[Stored items]

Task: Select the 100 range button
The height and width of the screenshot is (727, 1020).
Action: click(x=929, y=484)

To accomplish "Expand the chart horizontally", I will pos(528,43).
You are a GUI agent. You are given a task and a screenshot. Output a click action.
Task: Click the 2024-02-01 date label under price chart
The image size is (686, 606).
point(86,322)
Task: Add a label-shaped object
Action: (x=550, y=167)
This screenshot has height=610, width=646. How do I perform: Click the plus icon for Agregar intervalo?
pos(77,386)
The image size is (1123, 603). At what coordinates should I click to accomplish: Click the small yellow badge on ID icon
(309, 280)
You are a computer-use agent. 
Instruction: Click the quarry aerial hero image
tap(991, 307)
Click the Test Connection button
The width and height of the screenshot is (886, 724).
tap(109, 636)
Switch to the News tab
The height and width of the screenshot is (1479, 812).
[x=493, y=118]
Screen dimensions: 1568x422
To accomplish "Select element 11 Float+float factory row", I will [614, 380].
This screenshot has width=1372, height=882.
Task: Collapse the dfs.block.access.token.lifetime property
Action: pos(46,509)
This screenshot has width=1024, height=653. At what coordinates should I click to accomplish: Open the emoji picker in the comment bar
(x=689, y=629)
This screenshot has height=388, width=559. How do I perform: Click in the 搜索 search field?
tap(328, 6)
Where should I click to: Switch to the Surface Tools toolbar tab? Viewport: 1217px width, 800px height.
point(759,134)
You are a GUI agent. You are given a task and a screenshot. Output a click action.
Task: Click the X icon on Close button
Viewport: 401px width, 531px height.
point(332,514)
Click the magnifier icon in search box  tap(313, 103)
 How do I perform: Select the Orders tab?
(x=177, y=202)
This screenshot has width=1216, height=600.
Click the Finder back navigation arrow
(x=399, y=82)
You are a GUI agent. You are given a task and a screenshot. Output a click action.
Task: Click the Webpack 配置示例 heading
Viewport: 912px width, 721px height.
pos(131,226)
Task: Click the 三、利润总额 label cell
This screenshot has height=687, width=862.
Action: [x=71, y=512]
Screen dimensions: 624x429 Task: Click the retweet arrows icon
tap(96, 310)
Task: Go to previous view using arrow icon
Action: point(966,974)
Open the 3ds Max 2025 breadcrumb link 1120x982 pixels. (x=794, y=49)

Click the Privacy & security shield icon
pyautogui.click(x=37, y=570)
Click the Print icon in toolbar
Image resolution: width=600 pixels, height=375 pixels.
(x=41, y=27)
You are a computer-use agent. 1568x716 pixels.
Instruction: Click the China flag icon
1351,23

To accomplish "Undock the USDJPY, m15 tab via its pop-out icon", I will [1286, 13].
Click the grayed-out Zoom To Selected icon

= How to complete this task =
What number of lines in the records hold the word "chart"? Reply with that number alone.

= Solution for this task =
2